▶ [EXERCISE DESCRIPTION] The word to look for is "delle". Report every line of the entries below that has it.

Stored records
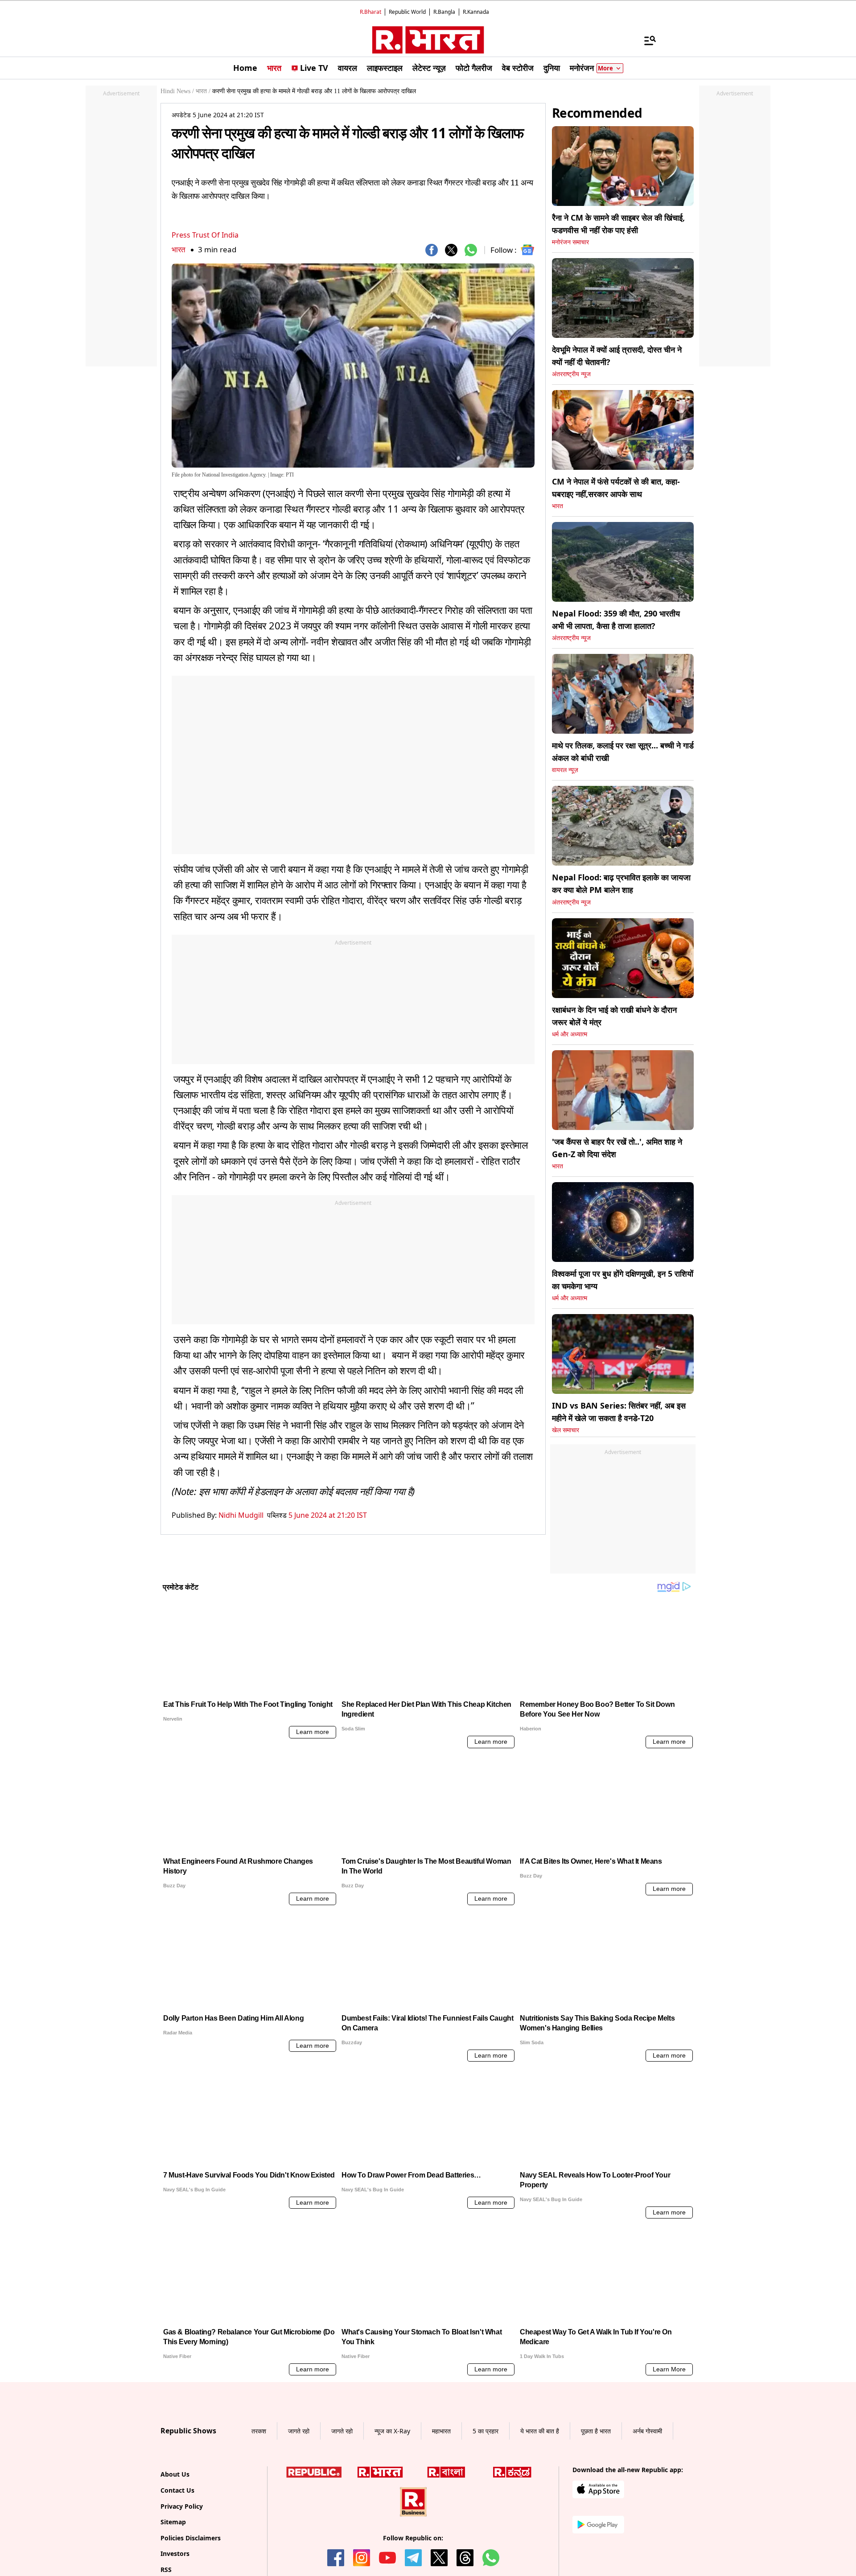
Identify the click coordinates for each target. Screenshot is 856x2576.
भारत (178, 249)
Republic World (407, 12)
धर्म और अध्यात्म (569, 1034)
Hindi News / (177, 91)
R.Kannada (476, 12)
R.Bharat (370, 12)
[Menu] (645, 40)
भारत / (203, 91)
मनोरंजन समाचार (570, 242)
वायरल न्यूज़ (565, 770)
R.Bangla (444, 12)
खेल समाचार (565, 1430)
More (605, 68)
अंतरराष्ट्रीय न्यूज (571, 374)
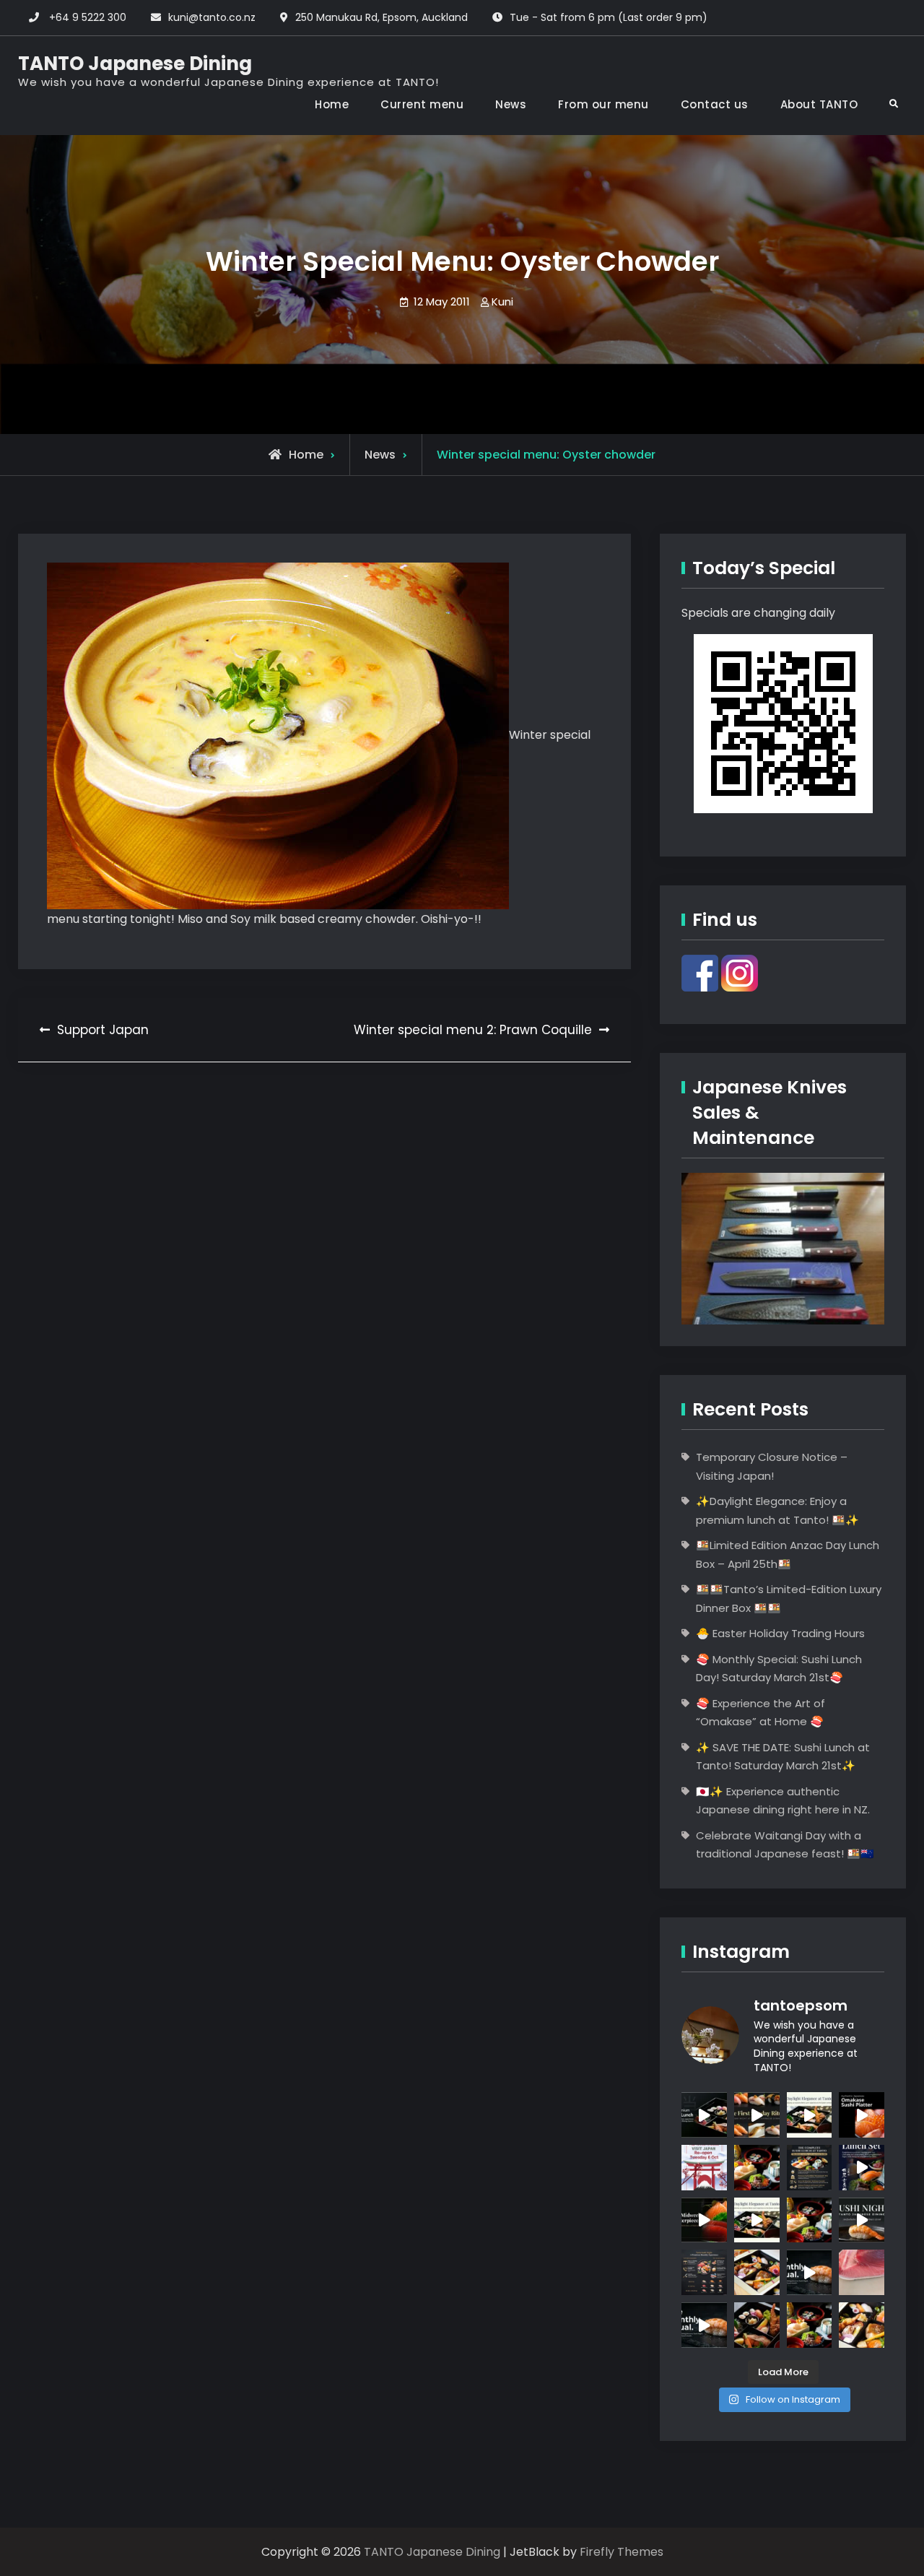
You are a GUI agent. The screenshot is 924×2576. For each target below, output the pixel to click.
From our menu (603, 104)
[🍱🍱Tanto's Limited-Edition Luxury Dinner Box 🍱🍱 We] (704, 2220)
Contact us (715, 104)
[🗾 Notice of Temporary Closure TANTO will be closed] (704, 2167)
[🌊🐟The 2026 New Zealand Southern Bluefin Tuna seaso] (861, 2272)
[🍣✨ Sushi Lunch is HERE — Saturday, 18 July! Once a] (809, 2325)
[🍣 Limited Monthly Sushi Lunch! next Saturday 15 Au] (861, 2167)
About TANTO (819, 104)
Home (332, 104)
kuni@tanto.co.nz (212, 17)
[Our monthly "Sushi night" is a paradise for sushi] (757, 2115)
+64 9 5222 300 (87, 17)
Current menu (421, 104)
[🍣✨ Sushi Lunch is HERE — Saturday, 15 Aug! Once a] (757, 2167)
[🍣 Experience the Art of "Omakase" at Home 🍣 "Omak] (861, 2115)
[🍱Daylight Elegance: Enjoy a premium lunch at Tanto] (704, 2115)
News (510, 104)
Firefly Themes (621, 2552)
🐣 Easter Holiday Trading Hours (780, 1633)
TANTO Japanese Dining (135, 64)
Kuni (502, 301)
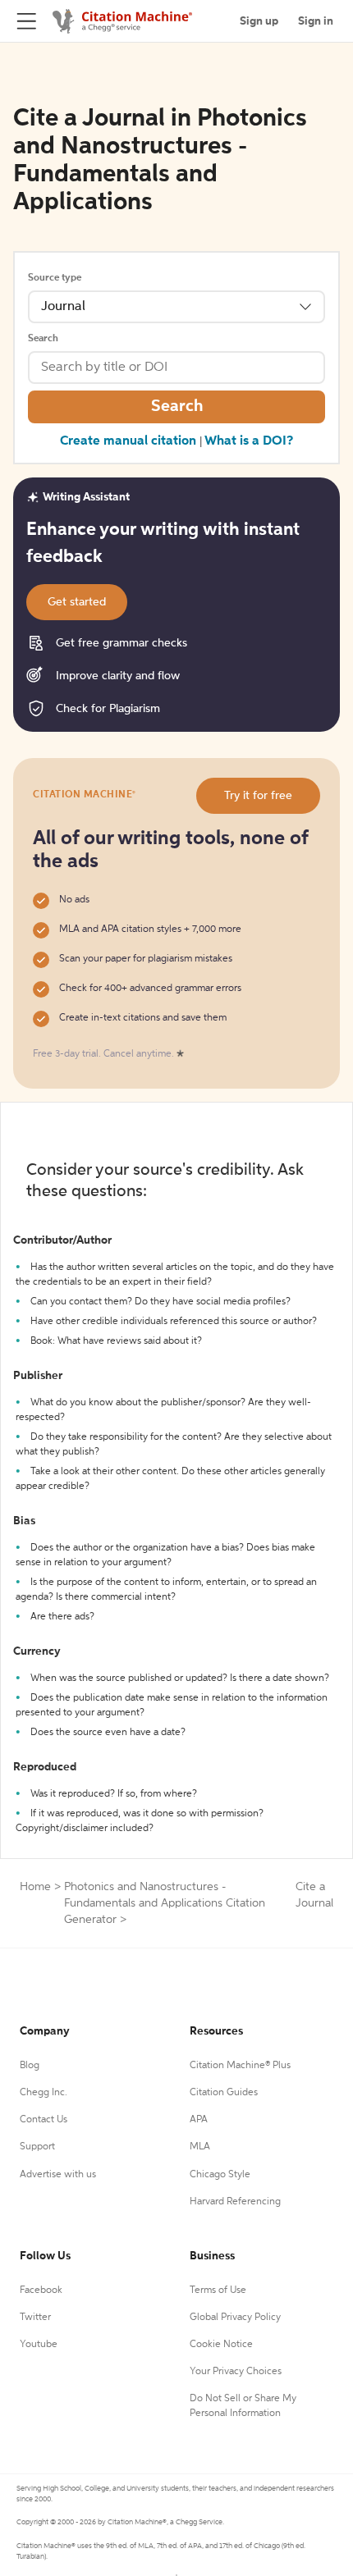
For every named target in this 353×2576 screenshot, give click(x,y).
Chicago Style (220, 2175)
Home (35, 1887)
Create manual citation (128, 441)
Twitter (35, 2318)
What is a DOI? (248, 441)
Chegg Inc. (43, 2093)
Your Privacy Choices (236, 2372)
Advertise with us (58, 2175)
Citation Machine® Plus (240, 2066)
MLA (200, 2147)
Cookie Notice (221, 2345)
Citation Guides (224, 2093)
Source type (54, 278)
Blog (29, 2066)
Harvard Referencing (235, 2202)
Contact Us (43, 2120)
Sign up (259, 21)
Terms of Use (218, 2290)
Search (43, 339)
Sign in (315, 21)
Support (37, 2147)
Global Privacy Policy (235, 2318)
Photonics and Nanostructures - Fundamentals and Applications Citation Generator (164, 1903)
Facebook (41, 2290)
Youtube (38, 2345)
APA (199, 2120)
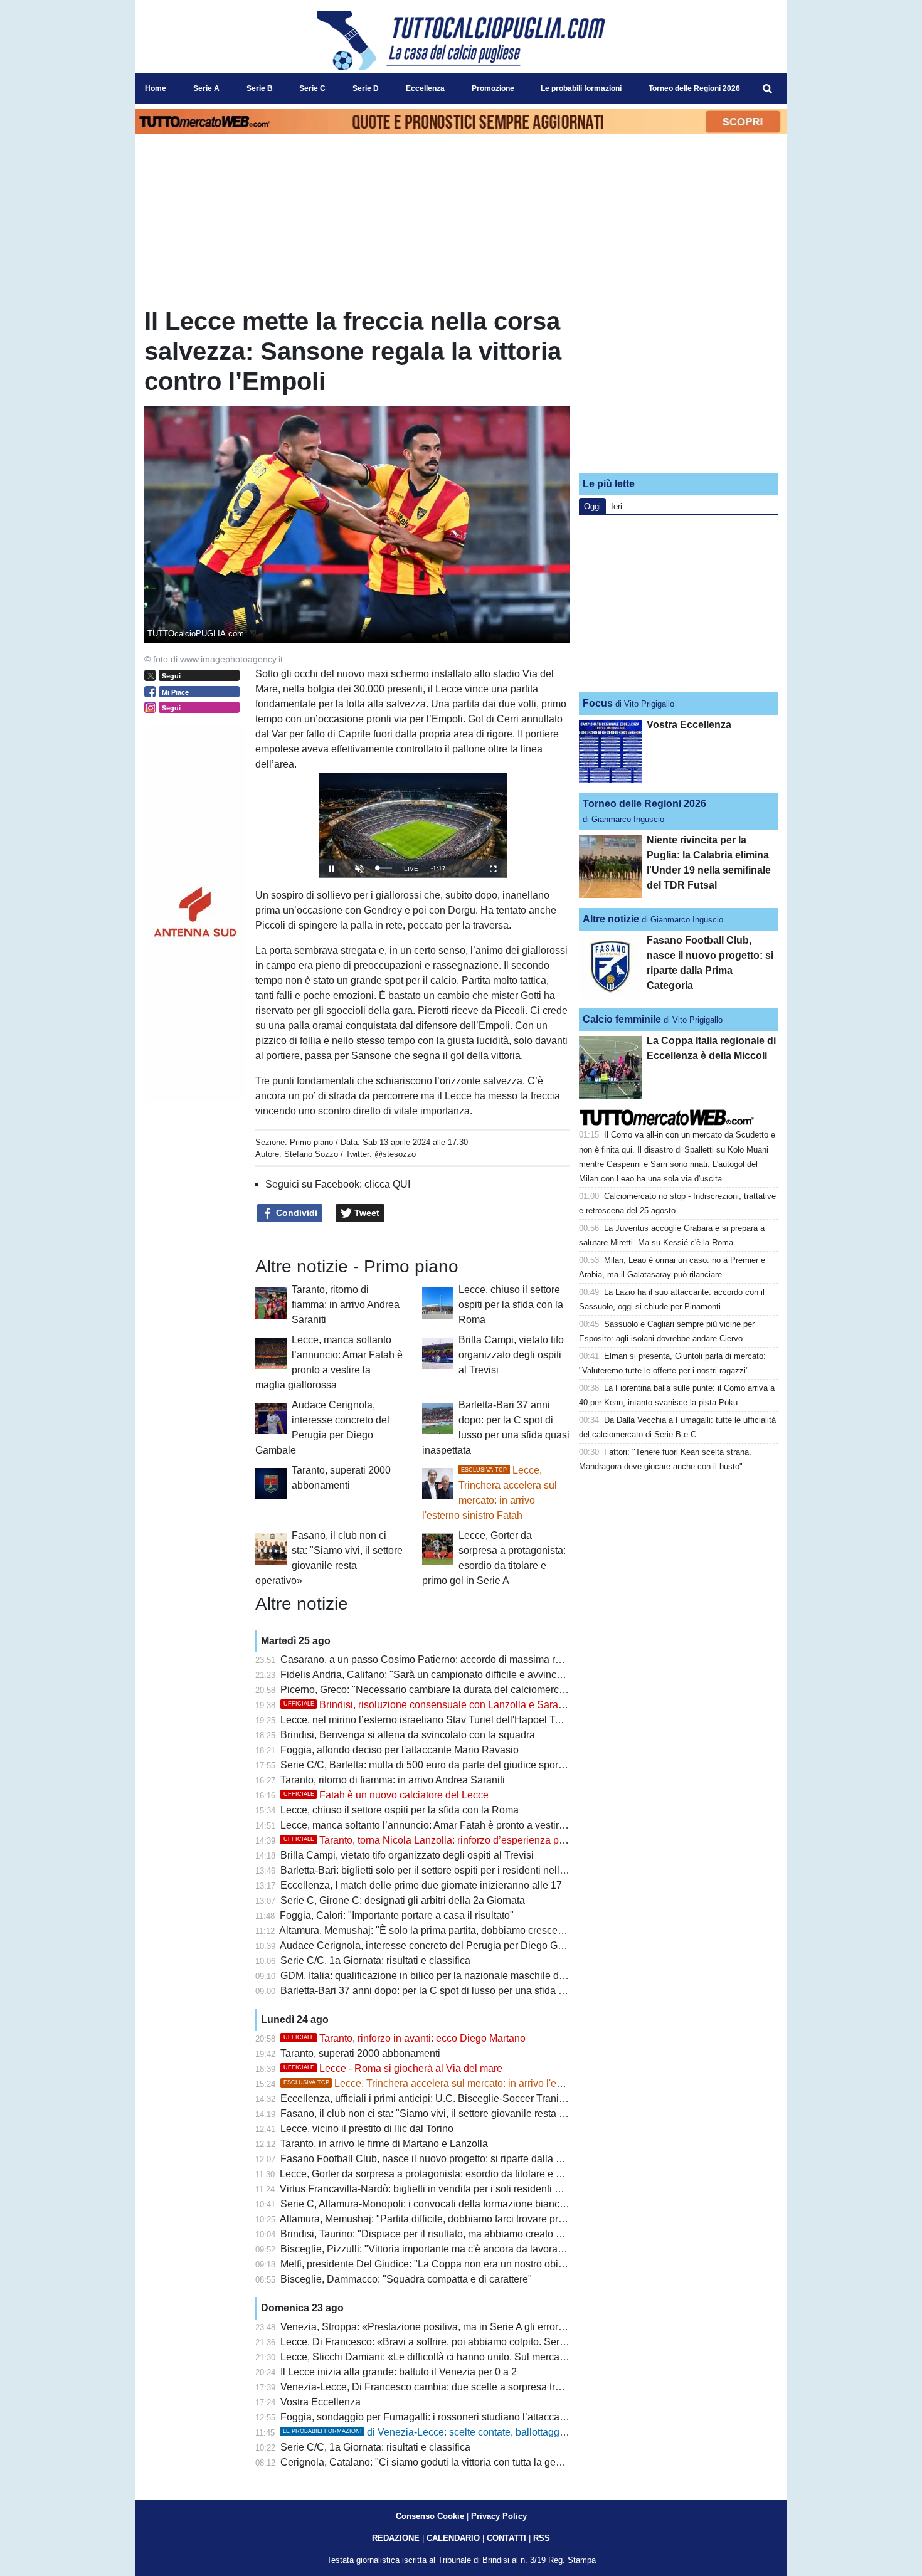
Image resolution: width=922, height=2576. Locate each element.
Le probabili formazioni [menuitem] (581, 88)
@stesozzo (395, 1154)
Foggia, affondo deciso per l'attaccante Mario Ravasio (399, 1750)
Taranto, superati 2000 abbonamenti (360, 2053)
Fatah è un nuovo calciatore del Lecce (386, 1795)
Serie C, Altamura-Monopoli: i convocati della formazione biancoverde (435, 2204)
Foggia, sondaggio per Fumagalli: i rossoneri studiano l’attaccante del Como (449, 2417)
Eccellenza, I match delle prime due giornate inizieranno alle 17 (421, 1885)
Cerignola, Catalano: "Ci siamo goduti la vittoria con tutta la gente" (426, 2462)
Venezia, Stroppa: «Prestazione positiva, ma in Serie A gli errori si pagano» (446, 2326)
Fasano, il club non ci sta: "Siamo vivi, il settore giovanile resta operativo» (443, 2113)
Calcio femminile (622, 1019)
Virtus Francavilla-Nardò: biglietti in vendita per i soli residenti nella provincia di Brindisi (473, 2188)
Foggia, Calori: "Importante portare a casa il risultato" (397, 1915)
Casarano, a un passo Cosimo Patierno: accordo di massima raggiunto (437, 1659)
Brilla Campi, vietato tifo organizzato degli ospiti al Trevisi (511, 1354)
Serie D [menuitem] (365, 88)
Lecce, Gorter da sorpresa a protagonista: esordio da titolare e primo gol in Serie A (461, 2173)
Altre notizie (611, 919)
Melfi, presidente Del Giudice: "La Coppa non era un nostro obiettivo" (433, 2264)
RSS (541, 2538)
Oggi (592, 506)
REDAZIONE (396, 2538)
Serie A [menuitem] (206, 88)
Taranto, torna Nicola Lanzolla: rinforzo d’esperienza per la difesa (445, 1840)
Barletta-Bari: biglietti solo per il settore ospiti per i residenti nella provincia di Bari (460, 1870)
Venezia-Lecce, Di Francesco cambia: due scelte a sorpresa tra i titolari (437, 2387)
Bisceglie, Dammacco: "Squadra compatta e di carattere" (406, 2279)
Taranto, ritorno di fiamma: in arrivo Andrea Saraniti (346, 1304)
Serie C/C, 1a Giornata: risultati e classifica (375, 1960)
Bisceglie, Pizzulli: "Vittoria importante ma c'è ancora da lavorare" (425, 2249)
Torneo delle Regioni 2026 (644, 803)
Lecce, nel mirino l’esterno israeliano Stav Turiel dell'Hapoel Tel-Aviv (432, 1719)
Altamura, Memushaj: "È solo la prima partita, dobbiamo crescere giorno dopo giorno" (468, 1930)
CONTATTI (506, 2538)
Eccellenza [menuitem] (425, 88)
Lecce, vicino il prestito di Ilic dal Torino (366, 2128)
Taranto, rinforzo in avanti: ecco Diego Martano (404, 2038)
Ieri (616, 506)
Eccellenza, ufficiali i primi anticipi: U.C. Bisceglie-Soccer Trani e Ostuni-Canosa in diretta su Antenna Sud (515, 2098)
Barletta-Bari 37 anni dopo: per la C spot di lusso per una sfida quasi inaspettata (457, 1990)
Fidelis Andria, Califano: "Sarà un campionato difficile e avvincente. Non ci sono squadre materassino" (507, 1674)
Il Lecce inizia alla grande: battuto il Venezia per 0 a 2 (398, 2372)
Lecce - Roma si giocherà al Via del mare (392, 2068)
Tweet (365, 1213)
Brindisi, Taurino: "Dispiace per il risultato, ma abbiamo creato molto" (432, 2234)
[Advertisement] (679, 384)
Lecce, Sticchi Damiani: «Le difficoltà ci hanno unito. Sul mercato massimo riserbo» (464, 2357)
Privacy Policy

▶ [RESPONSE AREA]
Eccellenza, I match delle prime due giornate inizieranno alle 17 (421, 1885)
Torneo delle Regioni 2026 (644, 803)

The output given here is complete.